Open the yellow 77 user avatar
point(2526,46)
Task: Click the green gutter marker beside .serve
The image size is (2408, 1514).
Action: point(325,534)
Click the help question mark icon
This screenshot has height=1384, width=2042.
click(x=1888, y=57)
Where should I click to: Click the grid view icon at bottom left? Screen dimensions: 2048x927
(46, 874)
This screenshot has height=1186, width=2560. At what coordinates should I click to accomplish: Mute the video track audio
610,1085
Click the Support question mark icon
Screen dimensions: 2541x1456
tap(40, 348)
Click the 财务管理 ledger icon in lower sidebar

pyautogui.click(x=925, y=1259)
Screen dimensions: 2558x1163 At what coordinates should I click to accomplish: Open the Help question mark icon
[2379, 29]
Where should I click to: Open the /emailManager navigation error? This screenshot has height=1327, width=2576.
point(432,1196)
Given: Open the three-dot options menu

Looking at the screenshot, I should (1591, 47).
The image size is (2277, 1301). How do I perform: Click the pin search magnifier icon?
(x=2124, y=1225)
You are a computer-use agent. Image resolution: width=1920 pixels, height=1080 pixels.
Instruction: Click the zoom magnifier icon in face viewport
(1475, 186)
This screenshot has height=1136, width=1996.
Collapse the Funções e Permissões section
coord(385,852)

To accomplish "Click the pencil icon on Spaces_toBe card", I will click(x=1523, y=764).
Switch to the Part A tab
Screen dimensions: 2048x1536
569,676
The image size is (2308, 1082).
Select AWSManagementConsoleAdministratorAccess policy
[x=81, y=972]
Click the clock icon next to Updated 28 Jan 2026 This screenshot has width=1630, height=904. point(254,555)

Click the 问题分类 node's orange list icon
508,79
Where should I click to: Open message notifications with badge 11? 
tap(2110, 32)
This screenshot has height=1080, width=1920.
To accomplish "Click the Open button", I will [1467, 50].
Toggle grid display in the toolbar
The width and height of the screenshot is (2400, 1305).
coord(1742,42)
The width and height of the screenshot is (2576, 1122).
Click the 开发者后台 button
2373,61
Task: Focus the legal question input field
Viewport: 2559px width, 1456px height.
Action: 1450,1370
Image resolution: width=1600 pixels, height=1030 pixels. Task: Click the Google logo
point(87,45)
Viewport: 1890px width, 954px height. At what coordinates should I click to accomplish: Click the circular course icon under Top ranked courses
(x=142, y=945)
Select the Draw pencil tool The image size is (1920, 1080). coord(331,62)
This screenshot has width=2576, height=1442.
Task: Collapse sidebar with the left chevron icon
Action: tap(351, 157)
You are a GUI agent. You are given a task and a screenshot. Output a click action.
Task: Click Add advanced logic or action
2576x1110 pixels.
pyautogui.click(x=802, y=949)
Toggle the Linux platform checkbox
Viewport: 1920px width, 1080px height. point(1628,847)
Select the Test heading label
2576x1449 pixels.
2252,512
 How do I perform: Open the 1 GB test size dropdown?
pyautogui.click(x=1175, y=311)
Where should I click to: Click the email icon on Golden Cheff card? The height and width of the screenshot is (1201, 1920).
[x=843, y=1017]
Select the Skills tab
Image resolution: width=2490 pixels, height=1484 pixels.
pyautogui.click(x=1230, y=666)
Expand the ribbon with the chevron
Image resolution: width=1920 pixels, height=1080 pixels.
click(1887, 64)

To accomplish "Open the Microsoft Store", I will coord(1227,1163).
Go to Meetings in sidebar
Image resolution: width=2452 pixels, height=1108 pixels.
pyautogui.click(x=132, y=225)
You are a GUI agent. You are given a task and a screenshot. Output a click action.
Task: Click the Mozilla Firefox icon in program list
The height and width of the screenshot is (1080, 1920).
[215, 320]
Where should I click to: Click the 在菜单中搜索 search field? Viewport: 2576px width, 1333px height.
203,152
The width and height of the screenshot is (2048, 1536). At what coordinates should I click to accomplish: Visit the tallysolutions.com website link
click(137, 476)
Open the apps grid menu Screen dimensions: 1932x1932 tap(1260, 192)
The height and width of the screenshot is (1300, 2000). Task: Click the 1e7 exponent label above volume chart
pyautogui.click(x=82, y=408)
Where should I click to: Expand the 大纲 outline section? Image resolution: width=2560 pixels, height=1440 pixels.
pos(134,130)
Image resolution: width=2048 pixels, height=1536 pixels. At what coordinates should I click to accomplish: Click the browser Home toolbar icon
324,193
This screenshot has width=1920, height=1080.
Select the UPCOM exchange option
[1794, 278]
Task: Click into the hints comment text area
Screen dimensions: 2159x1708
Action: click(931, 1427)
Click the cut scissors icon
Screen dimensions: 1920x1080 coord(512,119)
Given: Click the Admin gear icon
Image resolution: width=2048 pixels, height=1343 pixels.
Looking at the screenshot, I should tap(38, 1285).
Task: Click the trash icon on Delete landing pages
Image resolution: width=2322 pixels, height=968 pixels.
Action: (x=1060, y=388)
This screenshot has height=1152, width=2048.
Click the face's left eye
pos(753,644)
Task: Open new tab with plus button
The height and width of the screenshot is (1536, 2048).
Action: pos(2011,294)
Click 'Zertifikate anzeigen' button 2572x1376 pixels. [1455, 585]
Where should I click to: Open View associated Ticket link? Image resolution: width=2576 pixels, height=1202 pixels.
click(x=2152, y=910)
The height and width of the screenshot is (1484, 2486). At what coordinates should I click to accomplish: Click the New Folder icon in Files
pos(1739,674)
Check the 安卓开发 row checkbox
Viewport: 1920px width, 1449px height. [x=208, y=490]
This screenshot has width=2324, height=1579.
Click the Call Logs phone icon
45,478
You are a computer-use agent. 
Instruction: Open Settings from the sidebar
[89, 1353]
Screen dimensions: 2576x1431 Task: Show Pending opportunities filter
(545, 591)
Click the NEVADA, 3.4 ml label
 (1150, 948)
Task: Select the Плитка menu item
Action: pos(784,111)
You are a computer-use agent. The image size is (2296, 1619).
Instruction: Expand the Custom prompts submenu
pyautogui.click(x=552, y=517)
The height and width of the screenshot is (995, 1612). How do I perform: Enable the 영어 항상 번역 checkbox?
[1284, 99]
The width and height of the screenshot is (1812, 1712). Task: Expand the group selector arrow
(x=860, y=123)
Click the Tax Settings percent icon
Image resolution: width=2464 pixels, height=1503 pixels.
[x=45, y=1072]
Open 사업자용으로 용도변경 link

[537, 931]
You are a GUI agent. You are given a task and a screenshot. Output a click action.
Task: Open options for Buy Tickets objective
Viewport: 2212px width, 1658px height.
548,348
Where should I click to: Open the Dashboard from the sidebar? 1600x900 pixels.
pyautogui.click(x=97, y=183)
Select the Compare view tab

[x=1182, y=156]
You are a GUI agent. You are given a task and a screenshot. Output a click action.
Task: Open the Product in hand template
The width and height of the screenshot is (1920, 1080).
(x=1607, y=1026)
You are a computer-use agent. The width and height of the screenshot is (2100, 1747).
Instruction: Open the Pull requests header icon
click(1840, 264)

▶ TASK BRIEF
Each entry shown above should be copied out exactly.

▶ EXERCISE OUTPUT
Open the yellow 77 user avatar
point(2526,46)
Task: Click the green gutter marker beside .serve
The image size is (2408, 1514).
Action: point(325,534)
Click the help question mark icon
This screenshot has height=1384, width=2042.
click(x=1888, y=57)
Where should I click to: Click the grid view icon at bottom left? Screen dimensions: 2048x927
(46, 874)
This screenshot has height=1186, width=2560. At what coordinates should I click to accomplish: Mute the video track audio
610,1085
Click the Support question mark icon
Screen dimensions: 2541x1456
tap(40, 348)
Click the 财务管理 ledger icon in lower sidebar

pyautogui.click(x=925, y=1259)
Screen dimensions: 2558x1163 At what coordinates should I click to accomplish: Open the Help question mark icon
[2379, 29]
Where should I click to: Open the /emailManager navigation error? This screenshot has height=1327, width=2576.
point(432,1196)
Given: Open the three-dot options menu

Looking at the screenshot, I should (1591, 47).
The image size is (2277, 1301). How do I perform: Click the pin search magnifier icon?
(x=2124, y=1225)
You are a computer-use agent. Image resolution: width=1920 pixels, height=1080 pixels.
Instruction: Click the zoom magnifier icon in face viewport
(1475, 186)
This screenshot has height=1136, width=1996.
Collapse the Funções e Permissões section
coord(385,852)

To accomplish "Click the pencil icon on Spaces_toBe card", I will click(x=1523, y=764).
Switch to the Part A tab
Screen dimensions: 2048x1536
569,676
The image size is (2308, 1082).
Select AWSManagementConsoleAdministratorAccess policy
[x=81, y=972]
Click the clock icon next to Updated 28 Jan 2026 This screenshot has width=1630, height=904. point(254,555)

Click the 问题分类 node's orange list icon
508,79
Where should I click to: Open message notifications with badge 11? 
tap(2110, 32)
This screenshot has height=1080, width=1920.
To accomplish "Click the Open button", I will [1467, 50].
Toggle grid display in the toolbar
The width and height of the screenshot is (2400, 1305).
coord(1742,42)
The width and height of the screenshot is (2576, 1122).
Click the 开发者后台 button
2373,61
Task: Focus the legal question input field
Viewport: 2559px width, 1456px height.
Action: 1450,1370
Image resolution: width=1600 pixels, height=1030 pixels. Task: Click the Google logo
point(87,45)
Viewport: 1890px width, 954px height. At what coordinates should I click to accomplish: Click the circular course icon under Top ranked courses
(x=142, y=945)
Select the Draw pencil tool The image size is (1920, 1080). coord(331,62)
This screenshot has width=2576, height=1442.
Task: Collapse sidebar with the left chevron icon
Action: tap(351, 157)
You are a GUI agent. You are given a task and a screenshot. Output a click action.
Task: Click Add advanced logic or action
2576x1110 pixels.
pyautogui.click(x=802, y=949)
Toggle the Linux platform checkbox
Viewport: 1920px width, 1080px height. point(1628,847)
Select the Test heading label
2576x1449 pixels.
2252,512
 How do I perform: Open the 1 GB test size dropdown?
pyautogui.click(x=1175, y=311)
Where should I click to: Click the email icon on Golden Cheff card? The height and width of the screenshot is (1201, 1920).
[x=843, y=1017]
Select the Skills tab
Image resolution: width=2490 pixels, height=1484 pixels.
pyautogui.click(x=1230, y=666)
Expand the ribbon with the chevron
Image resolution: width=1920 pixels, height=1080 pixels.
click(1887, 64)

To accomplish "Open the Microsoft Store", I will coord(1227,1163).
Go to Meetings in sidebar
Image resolution: width=2452 pixels, height=1108 pixels.
pyautogui.click(x=132, y=225)
You are a GUI agent. You are given a task and a screenshot. Output a click action.
Task: Click the Mozilla Firefox icon in program list
The height and width of the screenshot is (1080, 1920).
[215, 320]
Where should I click to: Click the 在菜单中搜索 search field? Viewport: 2576px width, 1333px height.
203,152
The width and height of the screenshot is (2048, 1536). At what coordinates should I click to accomplish: Visit the tallysolutions.com website link
click(137, 476)
Open the apps grid menu Screen dimensions: 1932x1932 tap(1260, 192)
The height and width of the screenshot is (1300, 2000). Task: Click the 1e7 exponent label above volume chart
pyautogui.click(x=82, y=408)
Where should I click to: Expand the 大纲 outline section? Image resolution: width=2560 pixels, height=1440 pixels.
pos(134,130)
Image resolution: width=2048 pixels, height=1536 pixels. At what coordinates should I click to accomplish: Click the browser Home toolbar icon
324,193
This screenshot has width=1920, height=1080.
Select the UPCOM exchange option
[1794, 278]
Task: Click into the hints comment text area
Screen dimensions: 2159x1708
Action: click(931, 1427)
Click the cut scissors icon
Screen dimensions: 1920x1080 coord(512,119)
Given: Click the Admin gear icon
Image resolution: width=2048 pixels, height=1343 pixels.
Looking at the screenshot, I should tap(38, 1285).
Task: Click the trash icon on Delete landing pages
Image resolution: width=2322 pixels, height=968 pixels.
Action: (x=1060, y=388)
This screenshot has height=1152, width=2048.
Click the face's left eye
pos(753,644)
Task: Open new tab with plus button
The height and width of the screenshot is (1536, 2048).
Action: pos(2011,294)
Click 'Zertifikate anzeigen' button 2572x1376 pixels. [1455, 585]
Where should I click to: Open View associated Ticket link? Image resolution: width=2576 pixels, height=1202 pixels.
click(x=2152, y=910)
The height and width of the screenshot is (1484, 2486). At what coordinates should I click to accomplish: Click the New Folder icon in Files
pos(1739,674)
Check the 安卓开发 row checkbox
Viewport: 1920px width, 1449px height. [x=208, y=490]
This screenshot has width=2324, height=1579.
Click the Call Logs phone icon
45,478
You are a computer-use agent. 
Instruction: Open Settings from the sidebar
[89, 1353]
Screen dimensions: 2576x1431 Task: Show Pending opportunities filter
(545, 591)
Click the NEVADA, 3.4 ml label
 (1150, 948)
Task: Select the Плитка menu item
Action: pos(784,111)
You are a computer-use agent. The image size is (2296, 1619).
Instruction: Expand the Custom prompts submenu
pyautogui.click(x=552, y=517)
The height and width of the screenshot is (995, 1612). How do I perform: Enable the 영어 항상 번역 checkbox?
[1284, 99]
The width and height of the screenshot is (1812, 1712). Task: Expand the group selector arrow
(x=860, y=123)
Click the Tax Settings percent icon
Image resolution: width=2464 pixels, height=1503 pixels.
[x=45, y=1072]
Open 사업자용으로 용도변경 link

[537, 931]
You are a GUI agent. You are given a task and a screenshot. Output a click action.
Task: Open options for Buy Tickets objective
Viewport: 2212px width, 1658px height.
548,348
Where should I click to: Open the Dashboard from the sidebar? 1600x900 pixels.
pyautogui.click(x=97, y=183)
Select the Compare view tab

[x=1182, y=156]
You are a GUI agent. You are given a task and a screenshot. Output a click action.
Task: Open the Product in hand template
The width and height of the screenshot is (1920, 1080).
(x=1607, y=1026)
You are a computer-use agent. The width and height of the screenshot is (2100, 1747).
Instruction: Open the Pull requests header icon
click(1840, 264)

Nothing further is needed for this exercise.